When/if either go to university/need a house/whatever then we will help them out as far as we can according to need and attempt not to worry too much if one gets more than the other as a result.

Lonelymum · 23/01/2005 10:22

You're probably right Casmie, but I come from a family where my parents have been scrupulously fair with their children and I suppose I am just doing the same. I like the idea of yours of putting the money into something high risk though. It makes sense as the money was never "there" in the first place, you may as well gamble with it a bit.

galaxy · 23/01/2005 10:28

I was explaining this to ds last night who's 12. He wasn't upset by it.

Casmie · 23/01/2005 11:24

I think I should probably point out I don't intend to be deliberately mean or favouritist but I really don't want to end up tying myself up into knots about it either. I just can't afford to put £250 into a comparable fund for ds1 at the moment, so I'm not going to worry about it. I don't believe it'll be undue hardship for him.

I also don't intend to (say) get new shoes for them both if only one needs them just so they have the same spent on them. Life's too short! I'm sure there'll be differences when they're 18 too. Ds1 may have to pay a lot less tuition fees than ds2 will if both decide to go to university - that's something I don't have control over either. Do I then aim to make sure both have the same quality of living at university or exactly the same amount of cash?

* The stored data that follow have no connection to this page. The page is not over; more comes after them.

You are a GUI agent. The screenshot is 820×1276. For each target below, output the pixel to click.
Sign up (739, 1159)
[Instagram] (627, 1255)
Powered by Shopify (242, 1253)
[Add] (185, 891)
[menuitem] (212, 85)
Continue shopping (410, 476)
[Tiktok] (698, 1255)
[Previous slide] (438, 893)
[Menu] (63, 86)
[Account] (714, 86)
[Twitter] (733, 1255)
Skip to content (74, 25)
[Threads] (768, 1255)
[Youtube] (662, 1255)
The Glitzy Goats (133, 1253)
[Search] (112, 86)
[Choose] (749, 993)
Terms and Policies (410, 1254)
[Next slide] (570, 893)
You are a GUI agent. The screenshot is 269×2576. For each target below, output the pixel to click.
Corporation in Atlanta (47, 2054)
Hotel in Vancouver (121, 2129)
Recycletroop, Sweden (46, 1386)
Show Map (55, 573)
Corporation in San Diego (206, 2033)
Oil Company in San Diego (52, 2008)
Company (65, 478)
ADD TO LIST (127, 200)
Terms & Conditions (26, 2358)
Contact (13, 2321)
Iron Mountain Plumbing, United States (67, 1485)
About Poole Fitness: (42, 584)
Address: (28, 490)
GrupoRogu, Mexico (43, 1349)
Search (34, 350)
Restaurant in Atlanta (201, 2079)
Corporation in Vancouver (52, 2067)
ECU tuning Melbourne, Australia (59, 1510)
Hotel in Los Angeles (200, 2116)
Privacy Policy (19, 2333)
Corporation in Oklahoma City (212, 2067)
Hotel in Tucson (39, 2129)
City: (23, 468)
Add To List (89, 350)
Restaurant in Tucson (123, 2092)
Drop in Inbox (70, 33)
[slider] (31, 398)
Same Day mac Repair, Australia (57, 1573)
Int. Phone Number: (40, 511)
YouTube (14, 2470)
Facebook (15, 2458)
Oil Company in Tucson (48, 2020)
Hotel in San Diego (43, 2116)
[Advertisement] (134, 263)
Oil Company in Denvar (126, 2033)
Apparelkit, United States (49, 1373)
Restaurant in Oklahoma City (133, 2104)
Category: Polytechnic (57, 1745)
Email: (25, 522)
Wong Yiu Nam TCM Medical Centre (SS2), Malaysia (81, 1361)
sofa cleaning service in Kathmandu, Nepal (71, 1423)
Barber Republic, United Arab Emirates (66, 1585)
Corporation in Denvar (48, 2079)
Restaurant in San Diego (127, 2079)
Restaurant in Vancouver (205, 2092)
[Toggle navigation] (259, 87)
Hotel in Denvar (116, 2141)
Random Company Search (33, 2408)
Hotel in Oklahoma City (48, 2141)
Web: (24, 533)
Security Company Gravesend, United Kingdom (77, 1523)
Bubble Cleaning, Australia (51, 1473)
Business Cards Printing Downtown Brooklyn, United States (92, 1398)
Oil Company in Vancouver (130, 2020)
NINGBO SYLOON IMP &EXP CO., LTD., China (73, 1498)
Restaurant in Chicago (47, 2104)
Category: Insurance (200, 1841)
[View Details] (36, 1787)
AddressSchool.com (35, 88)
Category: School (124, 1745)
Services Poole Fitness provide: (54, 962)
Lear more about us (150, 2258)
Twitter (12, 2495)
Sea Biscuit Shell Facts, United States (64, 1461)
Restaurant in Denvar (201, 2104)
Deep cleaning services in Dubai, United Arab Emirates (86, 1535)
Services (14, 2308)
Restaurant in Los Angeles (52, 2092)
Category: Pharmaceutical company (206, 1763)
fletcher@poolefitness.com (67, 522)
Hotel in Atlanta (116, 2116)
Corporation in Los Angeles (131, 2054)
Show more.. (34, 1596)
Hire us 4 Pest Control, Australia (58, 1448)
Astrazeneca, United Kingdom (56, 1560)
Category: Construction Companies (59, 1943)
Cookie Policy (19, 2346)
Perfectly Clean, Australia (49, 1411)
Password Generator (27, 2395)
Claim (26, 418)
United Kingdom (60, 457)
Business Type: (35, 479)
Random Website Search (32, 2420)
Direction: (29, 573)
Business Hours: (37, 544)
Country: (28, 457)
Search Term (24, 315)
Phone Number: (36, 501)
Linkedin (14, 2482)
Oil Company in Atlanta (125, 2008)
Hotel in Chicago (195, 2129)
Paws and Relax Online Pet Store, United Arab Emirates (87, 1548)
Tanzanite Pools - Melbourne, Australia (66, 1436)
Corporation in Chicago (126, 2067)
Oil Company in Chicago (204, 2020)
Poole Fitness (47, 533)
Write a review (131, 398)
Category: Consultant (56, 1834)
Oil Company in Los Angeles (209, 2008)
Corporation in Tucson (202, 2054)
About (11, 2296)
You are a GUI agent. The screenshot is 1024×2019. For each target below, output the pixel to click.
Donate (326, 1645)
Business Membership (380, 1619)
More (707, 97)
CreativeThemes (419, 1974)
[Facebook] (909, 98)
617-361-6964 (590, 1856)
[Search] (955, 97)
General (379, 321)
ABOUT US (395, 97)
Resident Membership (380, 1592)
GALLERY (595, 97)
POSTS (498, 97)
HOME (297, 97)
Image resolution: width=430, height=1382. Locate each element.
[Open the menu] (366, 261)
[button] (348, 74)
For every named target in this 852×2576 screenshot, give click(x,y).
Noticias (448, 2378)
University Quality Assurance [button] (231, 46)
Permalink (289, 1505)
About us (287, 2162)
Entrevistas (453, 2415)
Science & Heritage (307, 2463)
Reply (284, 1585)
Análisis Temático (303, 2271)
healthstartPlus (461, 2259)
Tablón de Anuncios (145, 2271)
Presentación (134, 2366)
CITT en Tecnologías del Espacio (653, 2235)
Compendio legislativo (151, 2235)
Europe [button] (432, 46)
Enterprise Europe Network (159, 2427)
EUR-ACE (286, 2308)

I tell you, it's a potential minefield all this "treating them the same" malarky

misdee · 23/01/2005 12:14

ATm the money will be the childs to do with what they like. there isnt any restrictions on the CTF accounts.

Casmie · 23/01/2005 12:22

Yes, but how long will that last, misdee? I don't hold out much hope for that to remain when they're 18, tbh.

CountessDracula · 25/01/2005 12:10

I am certainly not going to add any extra money to this account for dd. Imagine if she was a real wild child and suddenly got her hands on loads of cash at 18! No way! I shall invest for her future in my name!